Enseñanza del vuelo a vela
por FRITZ STAMER

En este capítulo no se tratará de cómo se enseña a ser piloto de velero; es decir, no se darán instrucciones prác­ticas para la enseñanza propiamente dicha, sino que se acla­rarán algunas circunstancias que aparentemente no parecen esenciales, pero que, sin embargo, son de la mayor impor­tancia para el éxito de una escuela.
La enseñanza del vuelo sin motor se diferencia de la en­señanza ordinaria de aviación en una circunstancia que está a la vista: que no se enseña a volar con doble mando. Mien­tras que en la enseñanza del vuelo con motor el profesor y el discípulo se sientan uno al lado de otro y cuando el profesor manda, el discípulo siente en sí la reacción de los mandos, y después, cuando es el discípulo el que manda, el profesor lleva en su mano la verificación de lo mandado, aquí, en el vuelo sin motor, el principiante es, desde luego, lanzado al aire él solo.

El método de enseñanza con el discípulo solo en el aire nació en un tiempo en el que no se estaba en condiciones de construir veleros biplazas apropiados, y así se desarrolló y perfeccionó sobre esa base, que por otra parte ofrecía tales ventajas que hoy se sigue enseñando así, a pesar de que desde hace mucho tiempo se construyen aparatos para dos tripulantes.
Es pues evidente que este modo especial de enseñar, además de las diferencias externas, tiene también diferencias esenciales respecto al aprendizaje de aviación de motor.
Lo mismo que se exige a cualquier maestro, hay que exigir también al maestro de vuelo: que sea pedagogo.
Como ya se ha dicho, el profesor de vuelo sin motor deja al discípulo salir solo al aire desde el primer vuelo y no puede comprobar directamente lo que va haciendo durante el vuelo. Sin embargo, es necesario que después del vuelo haga correc­ciones, que censure y evite los defectos, y ¿ cómo puede hacer eso el profesor ?
Examinemos el asunto más de cerca, considerando por partes los trámites que sigue la enseñanza.

§ **TUS TAREAS**:
a - Edita el texto sobre la enseñanza del vuelo a vela: empieza en las palabras "Como ya se ha" y termina después de "sigue la enseñanza.". En ese tramo, pon "alumno" en lugar de "discípulo".
b - Retoma el texto sobre la enseñanza del vuelo a vela y sigue escribiéndolo desde su última oración.

§ **DATOS REGISTRADOS**:
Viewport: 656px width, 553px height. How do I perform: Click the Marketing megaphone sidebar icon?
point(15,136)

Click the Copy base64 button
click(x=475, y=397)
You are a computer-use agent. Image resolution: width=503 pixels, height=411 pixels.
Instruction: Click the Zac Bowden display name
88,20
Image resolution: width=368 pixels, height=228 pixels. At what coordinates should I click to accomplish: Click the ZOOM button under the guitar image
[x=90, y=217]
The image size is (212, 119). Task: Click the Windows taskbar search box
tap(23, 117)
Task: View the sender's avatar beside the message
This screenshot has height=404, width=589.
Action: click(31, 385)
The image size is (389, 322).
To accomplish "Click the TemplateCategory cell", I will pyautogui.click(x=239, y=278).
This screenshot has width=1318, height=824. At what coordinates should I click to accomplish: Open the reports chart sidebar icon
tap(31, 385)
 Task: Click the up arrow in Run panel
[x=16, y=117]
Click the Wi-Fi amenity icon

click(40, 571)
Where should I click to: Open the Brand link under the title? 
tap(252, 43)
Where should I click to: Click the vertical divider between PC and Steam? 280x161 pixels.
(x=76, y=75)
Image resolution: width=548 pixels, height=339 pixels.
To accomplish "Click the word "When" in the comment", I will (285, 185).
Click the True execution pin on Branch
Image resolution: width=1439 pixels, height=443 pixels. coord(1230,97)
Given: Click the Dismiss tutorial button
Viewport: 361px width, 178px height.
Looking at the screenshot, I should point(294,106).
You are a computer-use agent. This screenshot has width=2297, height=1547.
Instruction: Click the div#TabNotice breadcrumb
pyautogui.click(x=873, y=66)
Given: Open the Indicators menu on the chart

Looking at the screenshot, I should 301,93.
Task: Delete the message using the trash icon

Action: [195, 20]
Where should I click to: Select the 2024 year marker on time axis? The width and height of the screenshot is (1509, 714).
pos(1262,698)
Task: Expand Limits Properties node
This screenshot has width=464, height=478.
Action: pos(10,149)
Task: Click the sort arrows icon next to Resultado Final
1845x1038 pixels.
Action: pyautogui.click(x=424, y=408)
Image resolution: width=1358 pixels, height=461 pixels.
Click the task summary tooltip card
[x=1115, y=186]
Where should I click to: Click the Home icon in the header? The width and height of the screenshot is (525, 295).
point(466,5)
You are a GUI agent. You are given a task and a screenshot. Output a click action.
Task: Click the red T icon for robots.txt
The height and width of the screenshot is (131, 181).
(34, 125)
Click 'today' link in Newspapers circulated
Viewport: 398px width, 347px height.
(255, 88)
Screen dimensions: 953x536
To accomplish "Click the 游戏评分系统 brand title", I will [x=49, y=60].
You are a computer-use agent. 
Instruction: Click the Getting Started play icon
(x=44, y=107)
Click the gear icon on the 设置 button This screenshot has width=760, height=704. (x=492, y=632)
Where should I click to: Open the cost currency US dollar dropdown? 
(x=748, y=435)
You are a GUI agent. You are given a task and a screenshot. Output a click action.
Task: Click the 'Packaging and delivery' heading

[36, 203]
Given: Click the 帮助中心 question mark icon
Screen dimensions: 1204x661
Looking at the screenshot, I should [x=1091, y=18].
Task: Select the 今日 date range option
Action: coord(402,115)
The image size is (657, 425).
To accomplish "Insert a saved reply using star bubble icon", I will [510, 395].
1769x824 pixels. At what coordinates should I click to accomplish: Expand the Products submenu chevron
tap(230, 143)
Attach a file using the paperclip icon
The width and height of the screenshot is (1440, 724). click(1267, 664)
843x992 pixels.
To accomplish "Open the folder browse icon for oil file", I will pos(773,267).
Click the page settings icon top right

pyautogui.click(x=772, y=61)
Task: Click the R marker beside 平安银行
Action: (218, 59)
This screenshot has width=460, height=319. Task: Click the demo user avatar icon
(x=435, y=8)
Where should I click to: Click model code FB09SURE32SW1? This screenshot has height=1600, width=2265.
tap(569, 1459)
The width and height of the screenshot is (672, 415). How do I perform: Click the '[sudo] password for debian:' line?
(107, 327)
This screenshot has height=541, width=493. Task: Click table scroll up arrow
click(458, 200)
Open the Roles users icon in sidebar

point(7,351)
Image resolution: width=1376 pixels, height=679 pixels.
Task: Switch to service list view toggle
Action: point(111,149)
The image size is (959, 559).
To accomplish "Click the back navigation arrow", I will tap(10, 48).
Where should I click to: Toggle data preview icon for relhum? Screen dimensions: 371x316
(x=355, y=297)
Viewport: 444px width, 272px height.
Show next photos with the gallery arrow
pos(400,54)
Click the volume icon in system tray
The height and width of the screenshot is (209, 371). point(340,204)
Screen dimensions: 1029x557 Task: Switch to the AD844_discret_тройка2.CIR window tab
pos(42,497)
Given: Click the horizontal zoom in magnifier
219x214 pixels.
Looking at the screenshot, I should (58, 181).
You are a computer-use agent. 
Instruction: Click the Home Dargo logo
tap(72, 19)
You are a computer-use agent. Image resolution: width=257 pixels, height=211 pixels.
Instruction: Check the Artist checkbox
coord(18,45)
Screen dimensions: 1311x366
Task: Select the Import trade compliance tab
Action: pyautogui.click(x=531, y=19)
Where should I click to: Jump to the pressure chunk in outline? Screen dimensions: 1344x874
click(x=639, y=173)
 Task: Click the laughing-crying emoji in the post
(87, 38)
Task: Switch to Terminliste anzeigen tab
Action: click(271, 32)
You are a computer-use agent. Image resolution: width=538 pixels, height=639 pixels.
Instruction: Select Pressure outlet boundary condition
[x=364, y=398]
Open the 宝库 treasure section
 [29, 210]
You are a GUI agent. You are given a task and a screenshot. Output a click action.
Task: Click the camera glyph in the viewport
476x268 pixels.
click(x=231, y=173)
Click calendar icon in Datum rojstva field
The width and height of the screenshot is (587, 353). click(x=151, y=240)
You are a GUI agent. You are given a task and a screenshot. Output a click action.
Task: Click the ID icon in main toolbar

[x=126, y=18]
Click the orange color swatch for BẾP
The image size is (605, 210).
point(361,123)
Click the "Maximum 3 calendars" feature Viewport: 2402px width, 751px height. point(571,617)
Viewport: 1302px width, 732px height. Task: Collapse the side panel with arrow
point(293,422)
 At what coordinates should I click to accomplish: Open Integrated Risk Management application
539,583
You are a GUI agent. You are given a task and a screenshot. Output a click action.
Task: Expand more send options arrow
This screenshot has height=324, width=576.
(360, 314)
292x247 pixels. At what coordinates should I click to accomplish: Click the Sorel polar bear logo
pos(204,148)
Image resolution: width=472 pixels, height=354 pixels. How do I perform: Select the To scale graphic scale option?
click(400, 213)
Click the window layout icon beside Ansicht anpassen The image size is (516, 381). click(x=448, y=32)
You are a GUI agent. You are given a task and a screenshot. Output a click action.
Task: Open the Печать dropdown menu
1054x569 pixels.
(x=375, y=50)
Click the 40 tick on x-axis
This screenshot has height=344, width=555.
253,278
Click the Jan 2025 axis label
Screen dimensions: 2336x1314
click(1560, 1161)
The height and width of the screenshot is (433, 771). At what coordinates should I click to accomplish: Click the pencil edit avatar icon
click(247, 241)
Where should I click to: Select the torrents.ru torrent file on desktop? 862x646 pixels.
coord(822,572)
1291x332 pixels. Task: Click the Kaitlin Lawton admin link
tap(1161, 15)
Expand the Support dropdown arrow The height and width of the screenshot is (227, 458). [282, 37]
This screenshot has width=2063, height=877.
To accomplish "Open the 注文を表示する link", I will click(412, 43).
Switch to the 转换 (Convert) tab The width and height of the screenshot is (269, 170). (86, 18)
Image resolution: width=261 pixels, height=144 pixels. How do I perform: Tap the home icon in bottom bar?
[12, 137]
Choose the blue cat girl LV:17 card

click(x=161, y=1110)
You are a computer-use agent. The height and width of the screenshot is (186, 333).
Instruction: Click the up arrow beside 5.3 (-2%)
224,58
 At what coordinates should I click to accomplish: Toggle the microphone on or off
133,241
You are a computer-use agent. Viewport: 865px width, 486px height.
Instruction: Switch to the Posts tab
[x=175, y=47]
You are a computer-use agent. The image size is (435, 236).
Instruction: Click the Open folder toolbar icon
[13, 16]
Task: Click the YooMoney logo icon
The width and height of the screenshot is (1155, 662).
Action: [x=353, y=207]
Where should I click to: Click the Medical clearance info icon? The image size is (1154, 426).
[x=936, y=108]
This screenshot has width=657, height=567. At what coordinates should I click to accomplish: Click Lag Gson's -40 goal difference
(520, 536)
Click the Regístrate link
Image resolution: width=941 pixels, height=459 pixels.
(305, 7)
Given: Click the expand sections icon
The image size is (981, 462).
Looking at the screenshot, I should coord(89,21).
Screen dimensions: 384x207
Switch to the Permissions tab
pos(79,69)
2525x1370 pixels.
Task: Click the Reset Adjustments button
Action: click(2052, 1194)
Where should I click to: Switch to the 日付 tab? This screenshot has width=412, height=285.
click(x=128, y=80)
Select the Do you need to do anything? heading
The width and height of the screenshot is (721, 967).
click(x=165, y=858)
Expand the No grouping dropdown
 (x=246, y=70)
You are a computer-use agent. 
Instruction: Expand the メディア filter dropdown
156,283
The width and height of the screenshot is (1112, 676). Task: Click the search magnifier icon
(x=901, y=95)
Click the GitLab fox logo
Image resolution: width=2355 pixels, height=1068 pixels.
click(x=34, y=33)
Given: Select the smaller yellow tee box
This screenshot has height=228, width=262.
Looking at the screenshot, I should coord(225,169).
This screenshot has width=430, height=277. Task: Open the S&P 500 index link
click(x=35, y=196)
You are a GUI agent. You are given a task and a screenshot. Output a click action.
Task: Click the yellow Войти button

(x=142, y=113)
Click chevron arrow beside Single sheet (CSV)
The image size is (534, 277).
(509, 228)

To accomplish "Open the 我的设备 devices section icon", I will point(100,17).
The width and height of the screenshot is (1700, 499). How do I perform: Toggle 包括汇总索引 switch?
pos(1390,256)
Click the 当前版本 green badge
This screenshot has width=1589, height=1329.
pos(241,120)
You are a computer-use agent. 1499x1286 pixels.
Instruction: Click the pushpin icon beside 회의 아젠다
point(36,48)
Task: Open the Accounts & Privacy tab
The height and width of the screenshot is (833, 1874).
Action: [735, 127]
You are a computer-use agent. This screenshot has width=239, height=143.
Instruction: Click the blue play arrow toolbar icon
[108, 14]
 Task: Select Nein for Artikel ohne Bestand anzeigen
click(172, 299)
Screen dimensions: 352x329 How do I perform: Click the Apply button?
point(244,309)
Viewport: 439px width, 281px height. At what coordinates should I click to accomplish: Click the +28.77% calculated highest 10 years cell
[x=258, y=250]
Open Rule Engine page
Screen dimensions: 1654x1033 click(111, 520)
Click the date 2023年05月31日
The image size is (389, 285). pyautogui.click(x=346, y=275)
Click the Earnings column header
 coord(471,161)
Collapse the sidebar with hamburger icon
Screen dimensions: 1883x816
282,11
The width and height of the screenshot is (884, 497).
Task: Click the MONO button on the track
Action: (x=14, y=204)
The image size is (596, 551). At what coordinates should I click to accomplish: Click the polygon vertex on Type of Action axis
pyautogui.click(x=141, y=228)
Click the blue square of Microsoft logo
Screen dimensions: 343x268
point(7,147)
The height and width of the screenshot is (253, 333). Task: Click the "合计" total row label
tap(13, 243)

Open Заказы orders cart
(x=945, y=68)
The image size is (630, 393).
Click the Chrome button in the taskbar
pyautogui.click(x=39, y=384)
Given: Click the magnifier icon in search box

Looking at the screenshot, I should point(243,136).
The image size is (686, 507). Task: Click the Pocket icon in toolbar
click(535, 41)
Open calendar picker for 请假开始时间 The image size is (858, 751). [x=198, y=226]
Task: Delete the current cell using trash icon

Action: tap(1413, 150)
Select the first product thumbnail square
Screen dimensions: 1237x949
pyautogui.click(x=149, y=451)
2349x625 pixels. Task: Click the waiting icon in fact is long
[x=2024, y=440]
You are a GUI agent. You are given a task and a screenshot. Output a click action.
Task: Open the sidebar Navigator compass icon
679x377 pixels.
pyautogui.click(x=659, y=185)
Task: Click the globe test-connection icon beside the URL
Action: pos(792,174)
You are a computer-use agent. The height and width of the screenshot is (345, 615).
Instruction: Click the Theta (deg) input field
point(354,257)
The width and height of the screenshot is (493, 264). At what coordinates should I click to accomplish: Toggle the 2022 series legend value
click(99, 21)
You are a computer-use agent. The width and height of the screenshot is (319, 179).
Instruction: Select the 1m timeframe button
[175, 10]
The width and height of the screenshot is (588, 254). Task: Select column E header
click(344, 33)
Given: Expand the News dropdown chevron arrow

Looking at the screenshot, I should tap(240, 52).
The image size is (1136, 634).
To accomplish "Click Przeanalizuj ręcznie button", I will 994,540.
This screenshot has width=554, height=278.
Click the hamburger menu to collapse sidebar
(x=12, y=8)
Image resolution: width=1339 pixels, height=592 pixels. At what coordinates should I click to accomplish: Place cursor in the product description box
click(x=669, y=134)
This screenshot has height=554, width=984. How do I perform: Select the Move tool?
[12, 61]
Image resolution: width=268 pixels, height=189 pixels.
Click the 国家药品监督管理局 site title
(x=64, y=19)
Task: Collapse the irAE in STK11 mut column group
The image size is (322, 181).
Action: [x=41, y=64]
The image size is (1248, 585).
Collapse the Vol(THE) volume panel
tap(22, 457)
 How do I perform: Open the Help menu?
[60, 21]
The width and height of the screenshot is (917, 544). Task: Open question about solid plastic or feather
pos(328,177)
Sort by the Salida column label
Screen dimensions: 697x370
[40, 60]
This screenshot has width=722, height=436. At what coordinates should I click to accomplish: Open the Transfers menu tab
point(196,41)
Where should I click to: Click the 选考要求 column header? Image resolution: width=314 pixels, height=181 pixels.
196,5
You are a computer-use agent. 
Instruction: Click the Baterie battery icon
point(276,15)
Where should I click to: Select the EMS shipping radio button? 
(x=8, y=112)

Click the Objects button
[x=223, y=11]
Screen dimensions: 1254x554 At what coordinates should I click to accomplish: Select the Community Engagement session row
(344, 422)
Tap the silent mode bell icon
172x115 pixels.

§ **RESULTADOS POR TAREA**:
a -
Como ya se ha dicho, el profesor de vuelo sin motor deja al alumno salir solo al aire desde el primer vuelo y no puede comprobar directamente lo que va haciendo durante el vuelo. Sin embargo, es necesario que después del vuelo haga correc­ciones, que censure y evite los defectos, y ¿ cómo puede hacer eso el profesor ?
Examinemos el asunto más de cerca, considerando por partes los trámites que sigue la enseñanza.

b -
Un grupo de quince jóvenes hace su incorporación a la escuela de vuelo sin motor. Se hacen anunciar al profesor y se van presentando uno a uno. El profesor oye quince nom­bres, los cuales, en su mayor parte, los ha olvidado al mo­mento, salvo alguno que otro que le llama la atención. En el lenguaje familiar de los pilotos del vuelo a vela ha cuajado la palabra «figura». Para el profesor estos quince jóvenes son, por lo pronto, quince figuras (En nuestro país no hay términos semejantes, por no haberse consagrado costumbre alguna; podría traducirse por « tipos »; pero eso sería inventar la palabra, no expresar una costumbre. Por eso se hace simplemente la traducción del vocablo alemán. - N. del T.). El profesor espera ahora, con sostenida atención, el momento en que sus quince discípulos, que desde luego se han manifestado con él si­guiendo una conducta más o menos igual, empiecen a entrar en funciones y se deshielen.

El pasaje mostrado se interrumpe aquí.